このミュージカルは、1998年から公演されている人気シリーズ。中心キャストと全国出演アンサンブルを除き、公演される都市毎に選ばれた地方アンサンブルの入れ替えが特徴だ。

■ところで上白石萌音って誰?

今回、主役アンに抜擢された上白石萌音は、鹿児島県出身の17歳で、現役女子高校生。

芸能界に入ったのは、2011年第7回『東宝シンデレラ』オーデションに参加したのがきっかけ。この時、審査員特別賞を受賞している。

そして2014年公開の、周防正行監督映画『舞妓はレディ』で、オーディション800人の中から主役の座をいとめ、また『第38回日本アカデミー賞』で、新人俳優賞を受賞している。

しかし、今はまだ学生ということで、学生生活に重点を置いている。そのため、芸能活動はセーブして、学業に差し支えない期間にのみ活動を行っているそうだ。

■度胸が良すぎる薩摩おごじょ

記者が初めて上白石を見たのは、昨年『舞妓はレディ』の宣伝のため出演していた生放送番組。

そのとき彼女は、車が多く走る道路脇歩道の生中継現場から出演していた。

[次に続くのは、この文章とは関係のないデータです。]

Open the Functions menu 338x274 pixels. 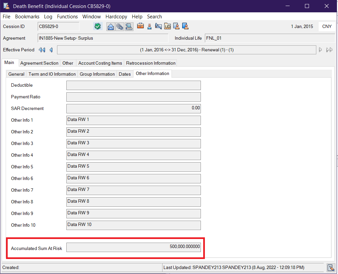67,16
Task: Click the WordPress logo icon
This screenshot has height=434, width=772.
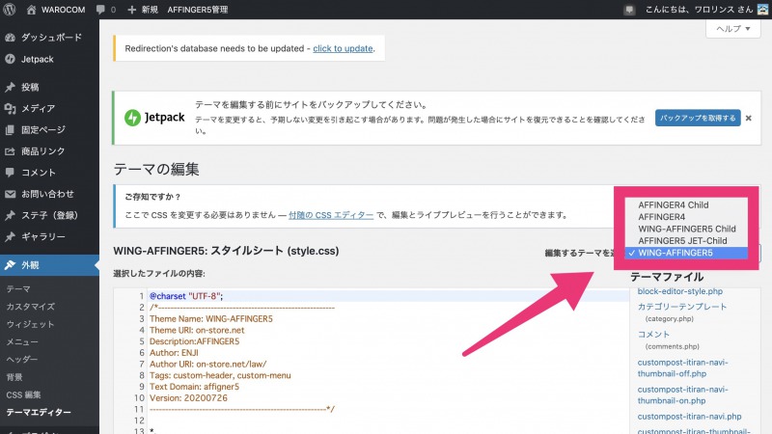Action: [x=11, y=9]
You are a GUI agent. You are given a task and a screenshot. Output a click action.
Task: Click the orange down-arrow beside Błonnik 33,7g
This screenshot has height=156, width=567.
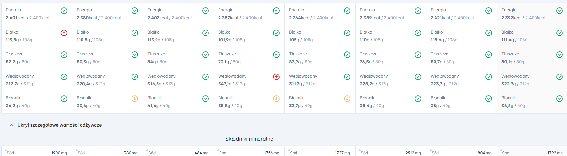(x=347, y=99)
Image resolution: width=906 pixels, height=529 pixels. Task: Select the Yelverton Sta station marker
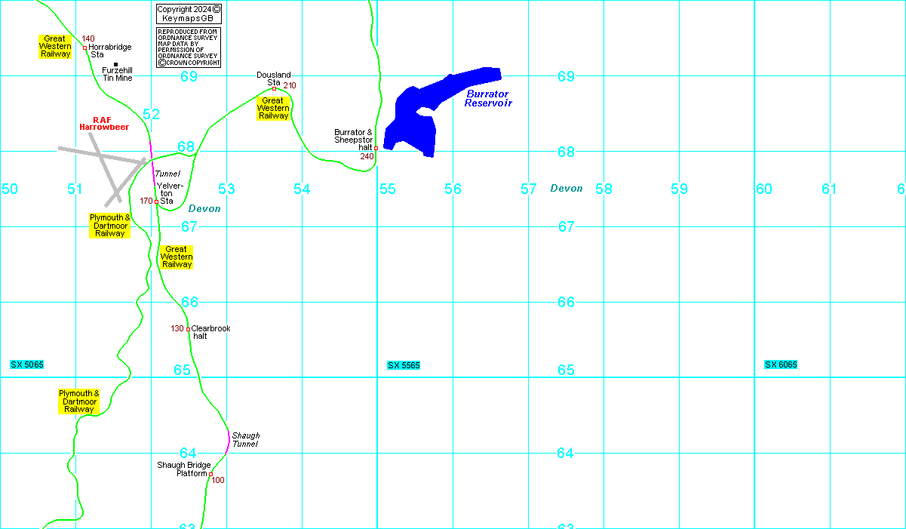pyautogui.click(x=156, y=201)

番組中突然、他の出演者から生歌をもとめられ、アカペラを披露することに。

普通なら断りそうなものだが、彼女は憶することなく『舞妓はレディ』の主題歌一節を堂々歌いきった。しかも歌声は一切ぶれず、声質も良好。
その度胸の良さにも驚かされたが、以上に歌唱力の高さはもっと驚かされ、上白石という女優を深く印象づけた。

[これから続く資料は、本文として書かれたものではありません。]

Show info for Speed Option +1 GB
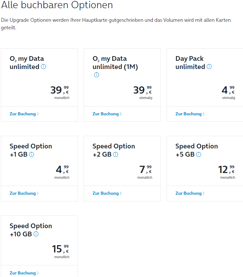The image size is (243, 277). click(31, 155)
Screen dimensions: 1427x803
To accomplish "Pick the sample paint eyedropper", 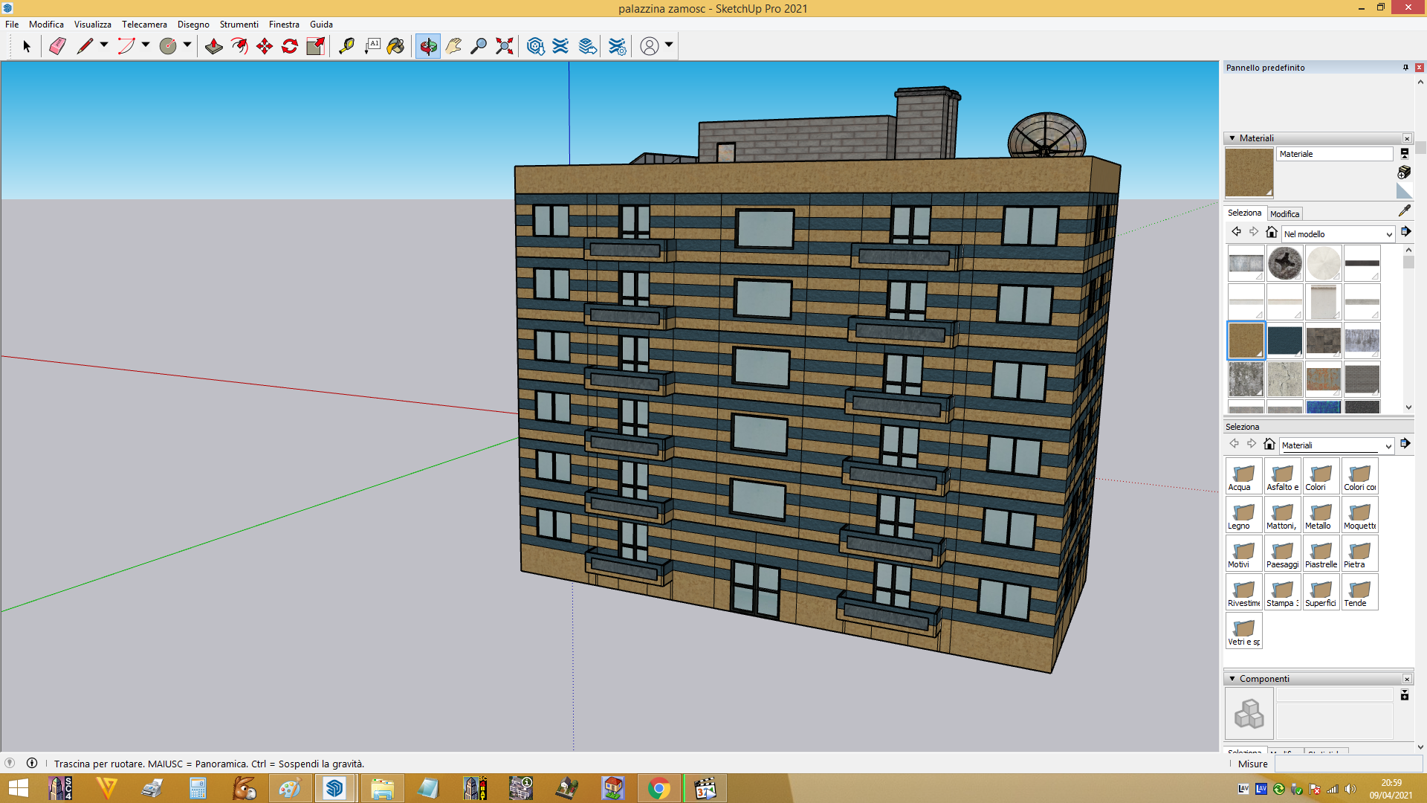I will [x=1404, y=211].
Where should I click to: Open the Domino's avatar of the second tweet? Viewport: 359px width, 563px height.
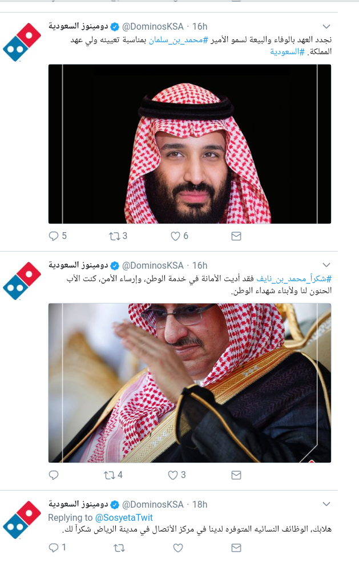tap(22, 281)
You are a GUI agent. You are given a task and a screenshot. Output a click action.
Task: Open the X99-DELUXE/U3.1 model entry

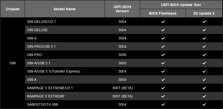point(41,22)
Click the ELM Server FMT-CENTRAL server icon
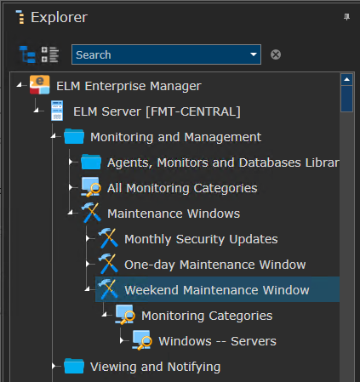The image size is (360, 382). (x=57, y=111)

これと良く似たエピソードが、スチール撮影中にもあったようで、カメラマンの清家正信氏に促され、上白石が即興でスキマスイッチの『奏(かなで)』を歌い出す場面があったという。

その時も、上白石は憶することなく歌い始め、撮影に参加していたスタッフらが「周囲の大人達はやられてしまいました。」と語っていた。

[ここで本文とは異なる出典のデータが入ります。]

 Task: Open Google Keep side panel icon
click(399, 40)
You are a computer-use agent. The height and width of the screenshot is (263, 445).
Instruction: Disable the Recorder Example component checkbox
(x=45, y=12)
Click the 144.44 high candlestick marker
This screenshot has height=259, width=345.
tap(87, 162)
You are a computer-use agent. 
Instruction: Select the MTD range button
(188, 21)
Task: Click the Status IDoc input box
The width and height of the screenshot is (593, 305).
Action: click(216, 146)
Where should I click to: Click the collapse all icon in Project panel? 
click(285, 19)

ちなみにこの時歌った『奏』は、上白石がアカペラで歌いストーリー仕立てになったプロモーションビデオをYouTubeで公開している。

歌詞にあわせたストーリーでワンカット撮影されており、駅に向かう道、電車を待つホーム、車内からと、場面場面で歌・演技両方で魅せている。

一瞬喉をつまらせたような場面もあるが、ワンカット撮影なのでそれはそれでご愛敬。でも素晴らしい歌唱力は健在で、改めて今回の『赤毛のアン』も観たいと思わせてくれた。

■素顔はふつーーーの女子高校生

将来を期待される女優。しかし今は学問に重きを置く学生という立場の彼女。
普通ならば仕事と学生という間で悩みそうなお年頃だが、彼女は一体どんな人物なのだろうか?

インタビューによると最近のマイブームは「料理と筋トレ」。バレンタインにはお菓子を作ったりもしたそうだ。
学校の友達からは「もね」と呼ばれ、最近は友達のあだ名「ばんばくん」を「ばんばきゅん(バンバキュン)」と言い違えた事が一番大笑いしたことだという。
さらに家族も学校も大好きだといい、「学校でも家でも、爆笑することが多くて、毎日幸せです!!」と今の自分を語っている。

「期待の新人女優」というから、もっとこう背伸び感ある人かと思いきや、驚くほど「等身大の女の子」といった感じ。

この点のついては上白石をアンにキャスティングした、プロデューサーの戸田幸比古氏も「17才の正に等身大のアン・シャーリー」と評している。

「期待の新人」だけども、「ありのまま」を失わない上白石萌音。気負わないそんな姿がこれからも多くの人を魅了していくのかもしれない。